▶ **DATA UNDER STUDY**:
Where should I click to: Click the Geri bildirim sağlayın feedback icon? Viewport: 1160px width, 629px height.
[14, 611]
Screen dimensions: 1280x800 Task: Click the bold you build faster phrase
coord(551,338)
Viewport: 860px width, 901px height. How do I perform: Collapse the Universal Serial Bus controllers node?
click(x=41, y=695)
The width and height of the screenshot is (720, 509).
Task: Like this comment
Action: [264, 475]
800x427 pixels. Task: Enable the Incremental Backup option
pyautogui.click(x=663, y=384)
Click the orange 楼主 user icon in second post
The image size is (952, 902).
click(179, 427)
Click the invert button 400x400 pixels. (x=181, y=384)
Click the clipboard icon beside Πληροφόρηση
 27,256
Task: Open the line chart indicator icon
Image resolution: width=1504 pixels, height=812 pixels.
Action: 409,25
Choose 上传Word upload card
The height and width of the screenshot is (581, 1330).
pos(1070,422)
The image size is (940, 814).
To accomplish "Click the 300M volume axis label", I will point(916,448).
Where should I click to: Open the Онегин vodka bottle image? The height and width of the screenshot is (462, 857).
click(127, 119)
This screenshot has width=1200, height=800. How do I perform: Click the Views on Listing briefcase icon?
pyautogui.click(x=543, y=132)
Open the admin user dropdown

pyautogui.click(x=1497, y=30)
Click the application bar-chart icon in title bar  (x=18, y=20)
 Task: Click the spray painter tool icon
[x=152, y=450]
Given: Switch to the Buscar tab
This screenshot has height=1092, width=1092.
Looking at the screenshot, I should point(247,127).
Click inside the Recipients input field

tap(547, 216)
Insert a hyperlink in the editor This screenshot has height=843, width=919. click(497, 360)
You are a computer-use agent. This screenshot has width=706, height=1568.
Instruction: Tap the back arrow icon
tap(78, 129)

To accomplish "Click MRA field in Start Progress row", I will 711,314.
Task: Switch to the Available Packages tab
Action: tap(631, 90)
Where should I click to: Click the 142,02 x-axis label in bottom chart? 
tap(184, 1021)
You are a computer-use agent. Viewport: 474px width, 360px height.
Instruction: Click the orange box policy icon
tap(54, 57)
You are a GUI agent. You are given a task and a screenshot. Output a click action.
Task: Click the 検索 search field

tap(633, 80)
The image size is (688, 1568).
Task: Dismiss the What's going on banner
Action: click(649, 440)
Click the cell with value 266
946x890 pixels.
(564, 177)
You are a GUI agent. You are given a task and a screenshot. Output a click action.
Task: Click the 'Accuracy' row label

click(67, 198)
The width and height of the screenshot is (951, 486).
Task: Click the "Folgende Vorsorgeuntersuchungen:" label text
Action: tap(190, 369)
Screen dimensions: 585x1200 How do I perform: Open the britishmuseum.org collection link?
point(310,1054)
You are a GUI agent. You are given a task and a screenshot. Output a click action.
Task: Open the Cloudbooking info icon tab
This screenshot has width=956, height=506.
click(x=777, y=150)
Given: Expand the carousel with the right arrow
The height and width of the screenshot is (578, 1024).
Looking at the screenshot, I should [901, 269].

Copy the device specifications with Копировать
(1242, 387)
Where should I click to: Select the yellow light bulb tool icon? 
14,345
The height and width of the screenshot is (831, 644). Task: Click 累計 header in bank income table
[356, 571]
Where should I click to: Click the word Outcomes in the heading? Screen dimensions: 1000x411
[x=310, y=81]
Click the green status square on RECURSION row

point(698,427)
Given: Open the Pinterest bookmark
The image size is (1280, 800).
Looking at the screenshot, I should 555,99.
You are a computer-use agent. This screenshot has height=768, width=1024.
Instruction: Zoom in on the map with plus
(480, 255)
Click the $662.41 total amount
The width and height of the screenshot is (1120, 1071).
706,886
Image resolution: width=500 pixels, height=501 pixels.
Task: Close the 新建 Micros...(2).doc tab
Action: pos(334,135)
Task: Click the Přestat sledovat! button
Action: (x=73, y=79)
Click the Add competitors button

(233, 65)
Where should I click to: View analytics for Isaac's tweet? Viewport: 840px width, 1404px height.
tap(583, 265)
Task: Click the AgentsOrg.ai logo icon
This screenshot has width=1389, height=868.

▶ **PROBLEM DESCRIPTION**: Transcribe the data above so that every line matches exactly.

▶ **EXERCISE RESULT**:
Where should I click to: Click the Geri bildirim sağlayın feedback icon? Viewport: 1160px width, 629px height.
[14, 611]
Screen dimensions: 1280x800 Task: Click the bold you build faster phrase
coord(551,338)
Viewport: 860px width, 901px height. How do I perform: Collapse the Universal Serial Bus controllers node?
click(x=41, y=695)
The width and height of the screenshot is (720, 509).
Task: Like this comment
Action: [264, 475]
800x427 pixels. Task: Enable the Incremental Backup option
pyautogui.click(x=663, y=384)
Click the orange 楼主 user icon in second post
The image size is (952, 902).
click(179, 427)
Click the invert button 400x400 pixels. (x=181, y=384)
Click the clipboard icon beside Πληροφόρηση
 27,256
Task: Open the line chart indicator icon
Image resolution: width=1504 pixels, height=812 pixels.
Action: 409,25
Choose 上传Word upload card
The height and width of the screenshot is (581, 1330).
pos(1070,422)
The image size is (940, 814).
To accomplish "Click the 300M volume axis label", I will point(916,448).
Where should I click to: Open the Онегин vodka bottle image? The height and width of the screenshot is (462, 857).
click(127, 119)
This screenshot has width=1200, height=800. How do I perform: Click the Views on Listing briefcase icon?
pyautogui.click(x=543, y=132)
Open the admin user dropdown

pyautogui.click(x=1497, y=30)
Click the application bar-chart icon in title bar  (x=18, y=20)
 Task: Click the spray painter tool icon
[x=152, y=450]
Given: Switch to the Buscar tab
This screenshot has height=1092, width=1092.
Looking at the screenshot, I should point(247,127).
Click inside the Recipients input field

tap(547, 216)
Insert a hyperlink in the editor This screenshot has height=843, width=919. click(497, 360)
You are a computer-use agent. This screenshot has width=706, height=1568.
Instruction: Tap the back arrow icon
tap(78, 129)

To accomplish "Click MRA field in Start Progress row", I will 711,314.
Task: Switch to the Available Packages tab
Action: tap(631, 90)
Where should I click to: Click the 142,02 x-axis label in bottom chart? 
tap(184, 1021)
You are a computer-use agent. Viewport: 474px width, 360px height.
Instruction: Click the orange box policy icon
tap(54, 57)
You are a GUI agent. You are given a task and a screenshot. Output a click action.
Task: Click the 検索 search field

tap(633, 80)
The image size is (688, 1568).
Task: Dismiss the What's going on banner
Action: click(649, 440)
Click the cell with value 266
946x890 pixels.
(564, 177)
You are a GUI agent. You are given a task and a screenshot. Output a click action.
Task: Click the 'Accuracy' row label

click(67, 198)
The width and height of the screenshot is (951, 486).
Task: Click the "Folgende Vorsorgeuntersuchungen:" label text
Action: tap(190, 369)
Screen dimensions: 585x1200 How do I perform: Open the britishmuseum.org collection link?
point(310,1054)
You are a GUI agent. You are given a task and a screenshot. Output a click action.
Task: Open the Cloudbooking info icon tab
This screenshot has width=956, height=506.
click(x=777, y=150)
Given: Expand the carousel with the right arrow
The height and width of the screenshot is (578, 1024).
Looking at the screenshot, I should [901, 269].

Copy the device specifications with Копировать
(1242, 387)
Where should I click to: Select the yellow light bulb tool icon? 
14,345
The height and width of the screenshot is (831, 644). Task: Click 累計 header in bank income table
[356, 571]
Where should I click to: Click the word Outcomes in the heading? Screen dimensions: 1000x411
[x=310, y=81]
Click the green status square on RECURSION row

point(698,427)
Given: Open the Pinterest bookmark
The image size is (1280, 800).
Looking at the screenshot, I should 555,99.
You are a computer-use agent. This screenshot has height=768, width=1024.
Instruction: Zoom in on the map with plus
(480, 255)
Click the $662.41 total amount
The width and height of the screenshot is (1120, 1071).
706,886
Image resolution: width=500 pixels, height=501 pixels.
Task: Close the 新建 Micros...(2).doc tab
Action: pos(334,135)
Task: Click the Přestat sledovat! button
Action: (x=73, y=79)
Click the Add competitors button

(233, 65)
Where should I click to: View analytics for Isaac's tweet? Viewport: 840px width, 1404px height.
tap(583, 265)
Task: Click the AgentsOrg.ai logo icon
This screenshot has width=1389, height=868.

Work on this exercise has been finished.